J’avais relaté ce fait dans le mot du jour du <28 octobre 2020>
Mais il faut savoir sortir de sa zone de confort et aussi lire et écouter ses adversaires.
D’autant que cette fois, le New York Times ne se contente pas d’asséner ses certitudes mais révèle, pour l’essentiel, le résultat d’une enquête menée par deux de ses journalistes : Norimitsu Onishi et Aida Alami
C’est une enquête qui parle d’exil. Les journalistes évoquent : « La France et son âme meurtrie ».
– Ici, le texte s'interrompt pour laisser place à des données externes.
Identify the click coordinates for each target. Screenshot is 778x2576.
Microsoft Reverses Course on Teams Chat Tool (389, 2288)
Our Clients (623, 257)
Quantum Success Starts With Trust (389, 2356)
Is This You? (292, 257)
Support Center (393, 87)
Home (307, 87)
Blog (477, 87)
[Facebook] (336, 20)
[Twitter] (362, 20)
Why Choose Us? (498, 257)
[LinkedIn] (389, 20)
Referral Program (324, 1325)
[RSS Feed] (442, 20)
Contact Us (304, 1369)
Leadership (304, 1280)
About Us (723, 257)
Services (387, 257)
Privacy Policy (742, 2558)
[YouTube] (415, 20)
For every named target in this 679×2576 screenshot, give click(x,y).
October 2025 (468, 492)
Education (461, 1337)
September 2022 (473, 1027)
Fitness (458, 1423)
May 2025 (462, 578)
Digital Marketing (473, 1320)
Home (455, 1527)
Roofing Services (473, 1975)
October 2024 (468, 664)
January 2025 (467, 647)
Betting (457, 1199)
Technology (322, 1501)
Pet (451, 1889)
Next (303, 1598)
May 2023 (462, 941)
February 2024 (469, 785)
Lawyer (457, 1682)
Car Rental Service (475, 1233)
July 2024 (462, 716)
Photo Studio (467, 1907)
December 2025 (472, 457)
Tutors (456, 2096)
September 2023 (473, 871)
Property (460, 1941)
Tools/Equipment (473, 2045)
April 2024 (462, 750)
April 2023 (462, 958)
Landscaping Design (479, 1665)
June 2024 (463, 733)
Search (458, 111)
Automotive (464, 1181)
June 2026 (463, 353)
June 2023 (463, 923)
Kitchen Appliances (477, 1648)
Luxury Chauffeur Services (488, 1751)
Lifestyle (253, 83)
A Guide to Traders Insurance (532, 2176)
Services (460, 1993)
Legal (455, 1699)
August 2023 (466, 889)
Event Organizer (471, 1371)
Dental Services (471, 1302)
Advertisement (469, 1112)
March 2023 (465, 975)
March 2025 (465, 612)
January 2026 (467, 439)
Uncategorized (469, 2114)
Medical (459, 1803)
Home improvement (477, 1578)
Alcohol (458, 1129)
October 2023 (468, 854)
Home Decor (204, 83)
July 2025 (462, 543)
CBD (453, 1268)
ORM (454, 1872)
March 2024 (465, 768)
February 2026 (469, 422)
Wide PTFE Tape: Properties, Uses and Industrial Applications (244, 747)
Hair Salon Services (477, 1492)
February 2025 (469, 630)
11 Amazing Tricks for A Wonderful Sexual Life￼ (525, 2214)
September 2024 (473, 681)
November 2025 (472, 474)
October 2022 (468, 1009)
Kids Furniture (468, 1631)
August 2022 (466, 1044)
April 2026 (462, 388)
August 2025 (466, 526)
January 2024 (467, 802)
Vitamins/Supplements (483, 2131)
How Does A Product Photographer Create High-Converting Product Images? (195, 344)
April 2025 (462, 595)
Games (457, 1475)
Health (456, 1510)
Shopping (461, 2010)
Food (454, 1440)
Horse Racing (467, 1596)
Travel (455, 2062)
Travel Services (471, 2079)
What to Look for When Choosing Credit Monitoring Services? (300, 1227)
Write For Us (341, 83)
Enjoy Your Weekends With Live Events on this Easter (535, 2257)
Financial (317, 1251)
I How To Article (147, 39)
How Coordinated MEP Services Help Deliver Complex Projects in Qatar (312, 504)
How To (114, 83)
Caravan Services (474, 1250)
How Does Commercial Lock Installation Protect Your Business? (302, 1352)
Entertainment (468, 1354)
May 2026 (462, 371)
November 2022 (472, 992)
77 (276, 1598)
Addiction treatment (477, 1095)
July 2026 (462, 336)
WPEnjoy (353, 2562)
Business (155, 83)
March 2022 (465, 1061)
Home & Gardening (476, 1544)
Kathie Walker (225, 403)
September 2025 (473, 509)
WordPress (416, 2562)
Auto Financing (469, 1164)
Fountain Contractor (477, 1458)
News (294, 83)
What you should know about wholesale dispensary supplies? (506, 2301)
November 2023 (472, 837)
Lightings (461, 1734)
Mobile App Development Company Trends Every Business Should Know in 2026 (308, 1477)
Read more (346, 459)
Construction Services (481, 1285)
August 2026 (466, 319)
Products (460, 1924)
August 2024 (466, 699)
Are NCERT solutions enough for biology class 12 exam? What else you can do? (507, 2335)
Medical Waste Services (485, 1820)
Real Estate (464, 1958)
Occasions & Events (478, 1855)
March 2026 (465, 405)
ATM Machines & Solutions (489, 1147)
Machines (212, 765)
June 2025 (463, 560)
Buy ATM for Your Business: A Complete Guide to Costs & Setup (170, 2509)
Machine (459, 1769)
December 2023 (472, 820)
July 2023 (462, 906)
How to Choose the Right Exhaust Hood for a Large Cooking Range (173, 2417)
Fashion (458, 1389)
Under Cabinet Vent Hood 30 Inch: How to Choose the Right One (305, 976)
Il utilisent cette expression pour parler d’un premier exilé qui est un écrivain français, né à Saint-Étienne en 1983, dans une famille d’origine algérienne : Sabri Louatah :
« La France et son âme meurtrie sont le personnage invisible de chacun des romans de Sabri Louatah […] Il évoque son « amour sensuel, charnel, viscéral » pour la langue française et son fort attachement à sa ville d’origine, Saint-Étienne, baignant dans la lumière caractéristique de la région. Il suit de près la campagne des prochaines élections présidentielles.
Mais M. Louatah fait tout cela depuis Philadelphie, devenue sa ville d’adoption depuis les attentats de 2015 en France par des extrémistes islamistes qui ont fait 130 victimes et profondément traumatisé le pays. Avec le raidissement de l’opinion qui a suivi à l’égard de tous les Français musulmans, il ne se sentait plus en sécurité dans son propre pays. Un jour, on lui a craché dessus et on l’a traité de « sale Arabe ». »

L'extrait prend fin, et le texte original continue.